About this task
Would you work out how many lines below include the word "computer"? Only that number is wanted.
───── Supplied records ─────
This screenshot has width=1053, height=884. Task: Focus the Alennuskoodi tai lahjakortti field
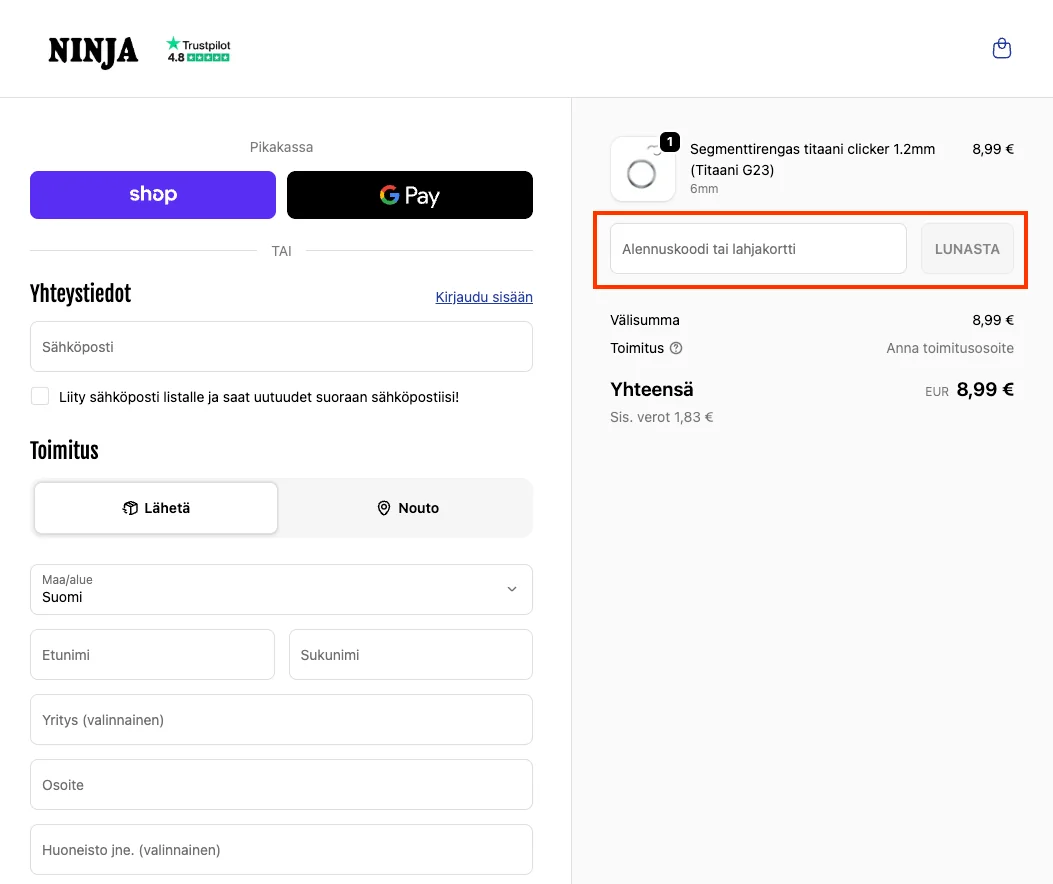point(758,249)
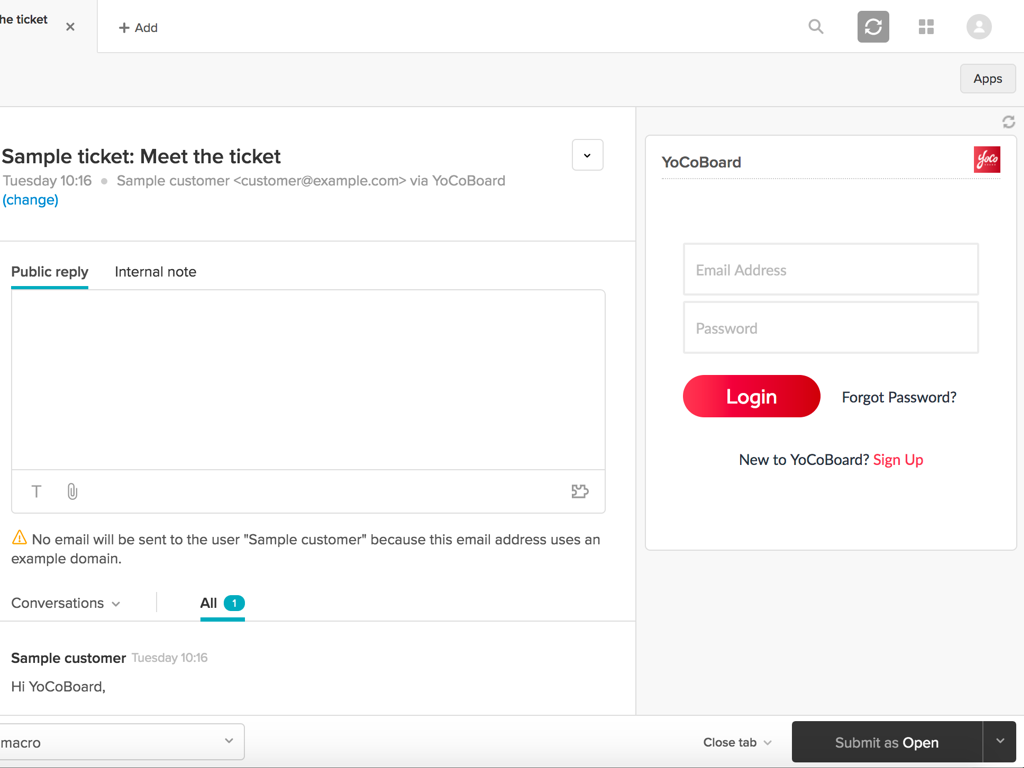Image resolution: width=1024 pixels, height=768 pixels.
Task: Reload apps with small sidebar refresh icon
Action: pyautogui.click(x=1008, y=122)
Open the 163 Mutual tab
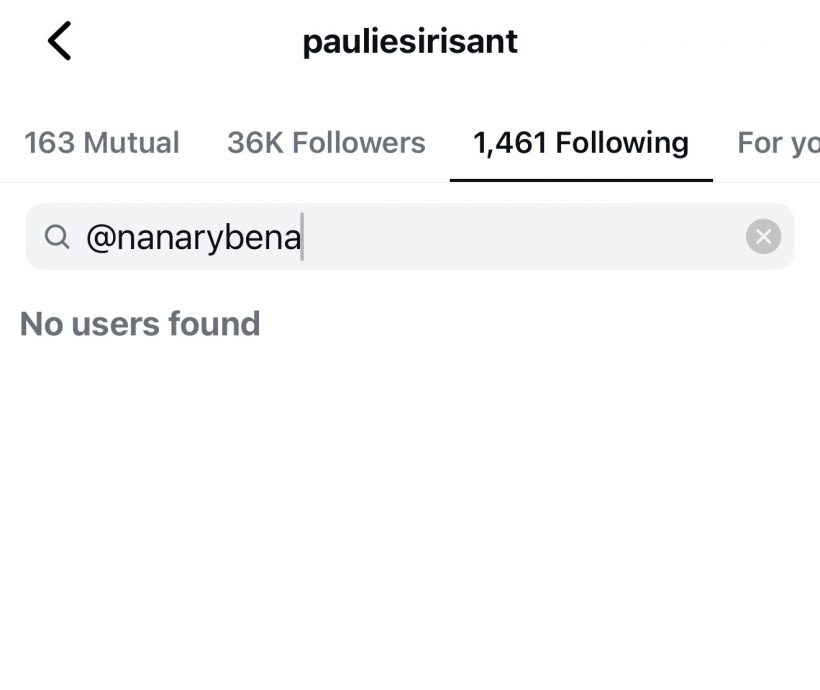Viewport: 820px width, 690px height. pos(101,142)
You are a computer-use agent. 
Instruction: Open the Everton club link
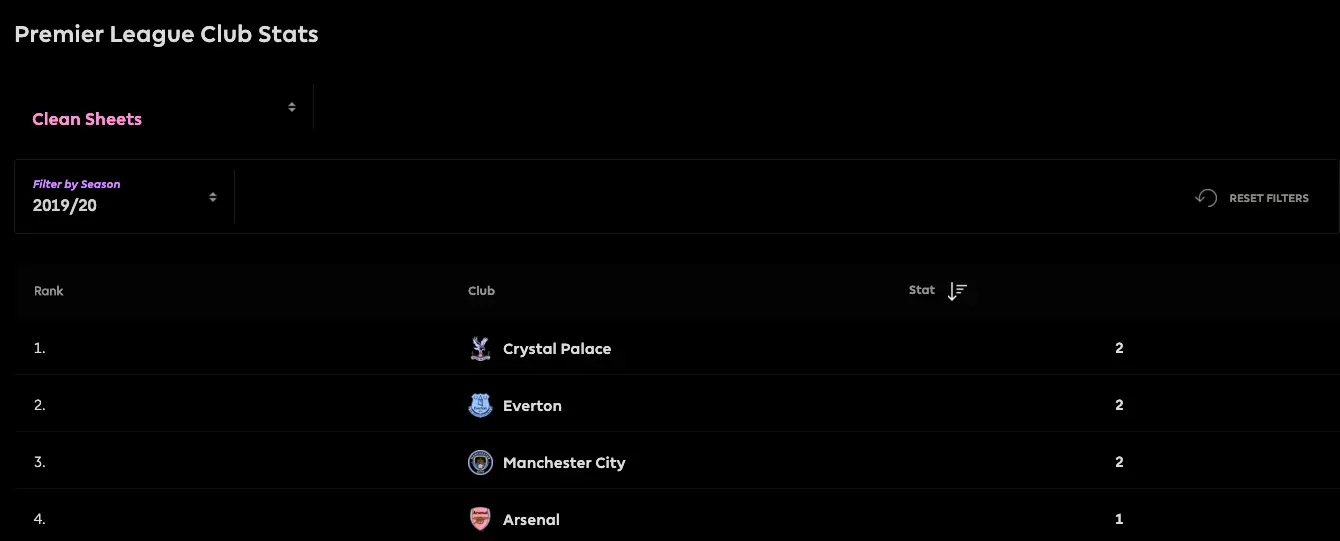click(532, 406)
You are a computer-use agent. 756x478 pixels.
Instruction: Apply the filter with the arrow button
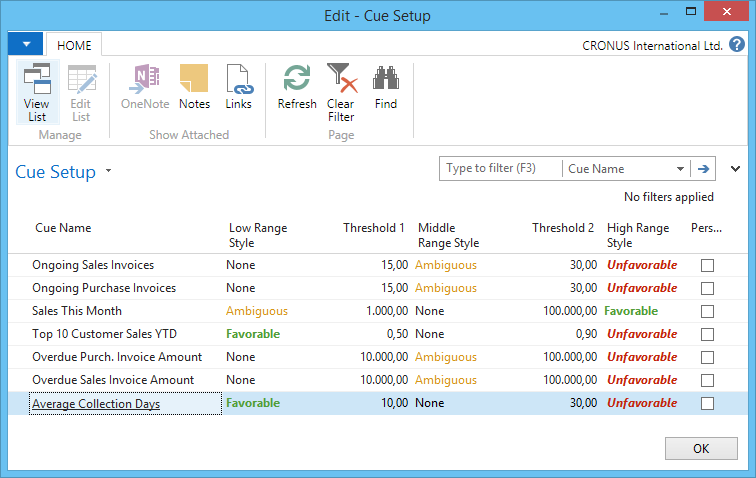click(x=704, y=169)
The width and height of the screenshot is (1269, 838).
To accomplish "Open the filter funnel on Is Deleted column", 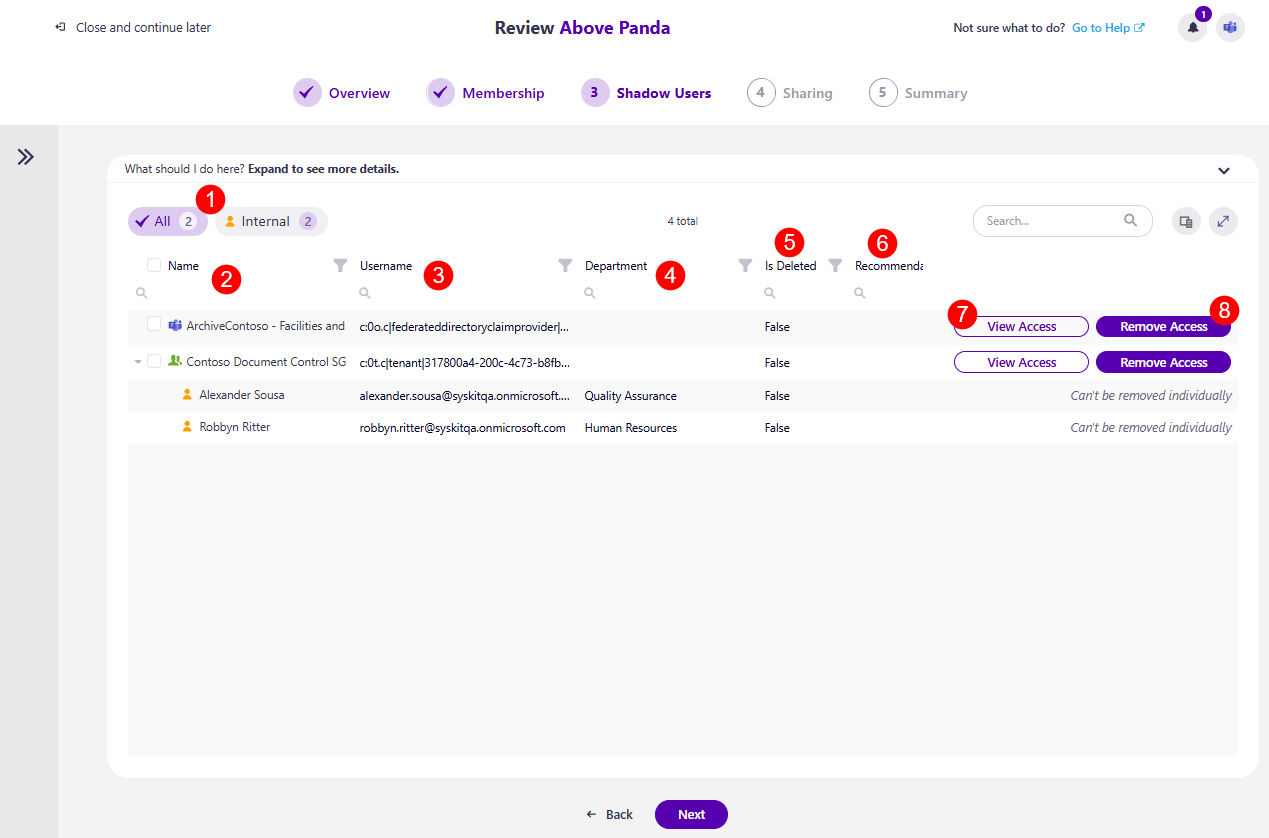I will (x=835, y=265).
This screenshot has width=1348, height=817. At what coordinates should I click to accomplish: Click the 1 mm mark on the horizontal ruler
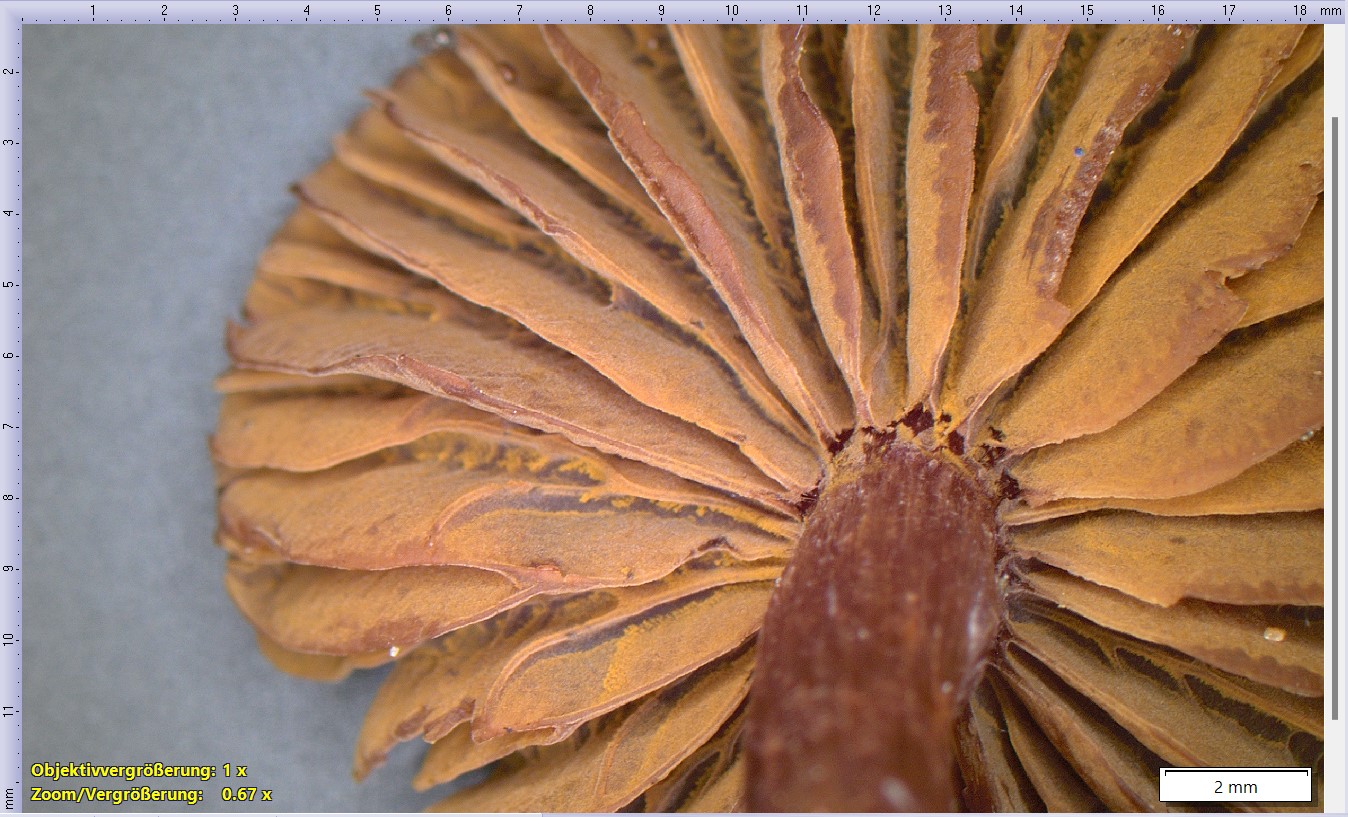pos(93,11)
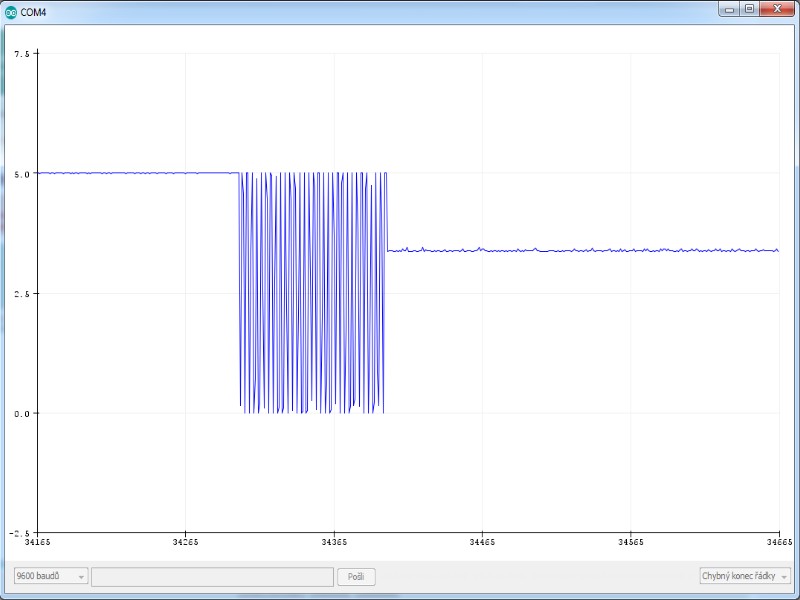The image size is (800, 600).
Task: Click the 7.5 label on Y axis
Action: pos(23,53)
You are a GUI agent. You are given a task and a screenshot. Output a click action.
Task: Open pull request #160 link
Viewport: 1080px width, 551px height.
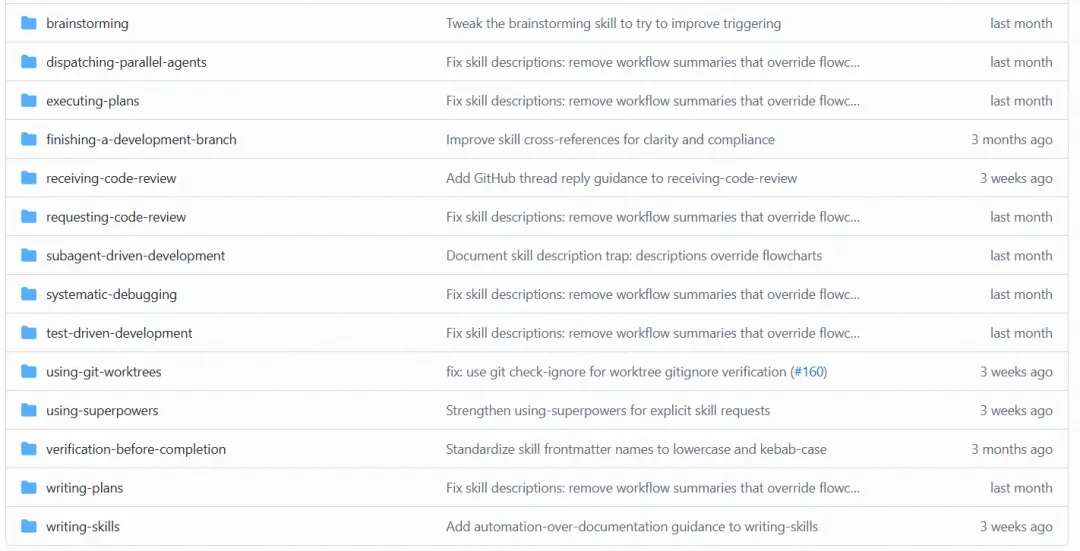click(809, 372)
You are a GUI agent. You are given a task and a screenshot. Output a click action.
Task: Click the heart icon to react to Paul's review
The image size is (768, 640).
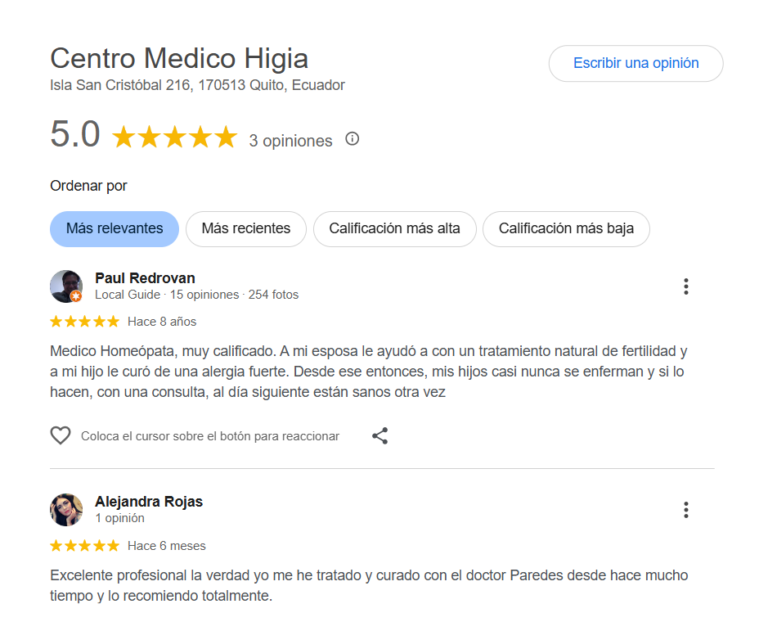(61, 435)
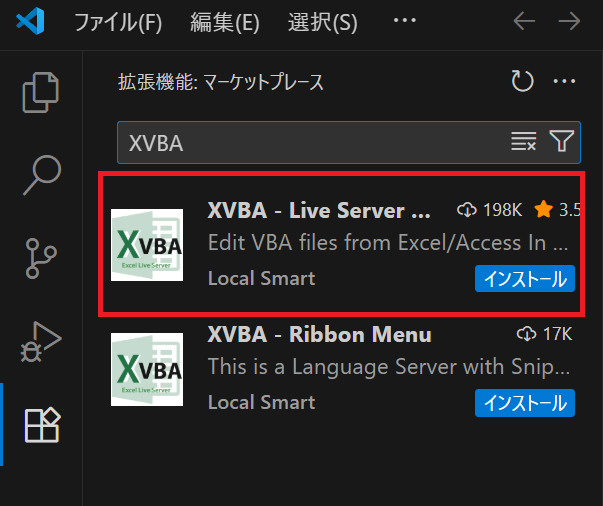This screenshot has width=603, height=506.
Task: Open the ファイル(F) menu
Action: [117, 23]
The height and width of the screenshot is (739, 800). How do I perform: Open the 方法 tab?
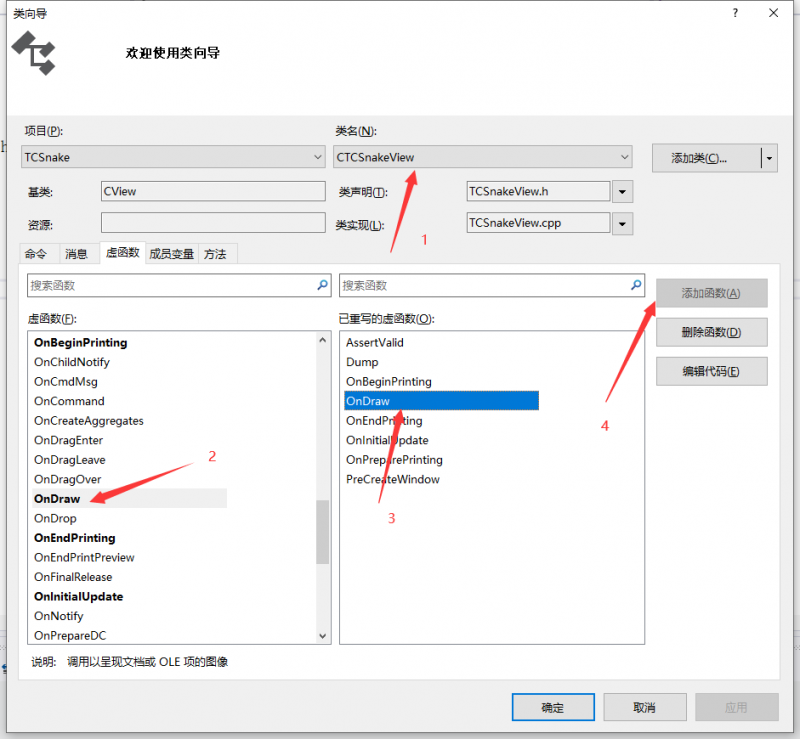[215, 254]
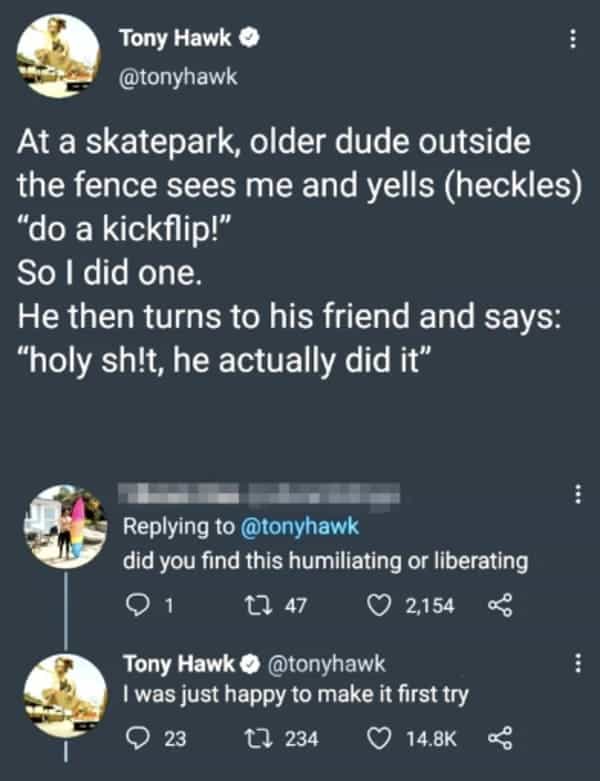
─────
Exercise output
2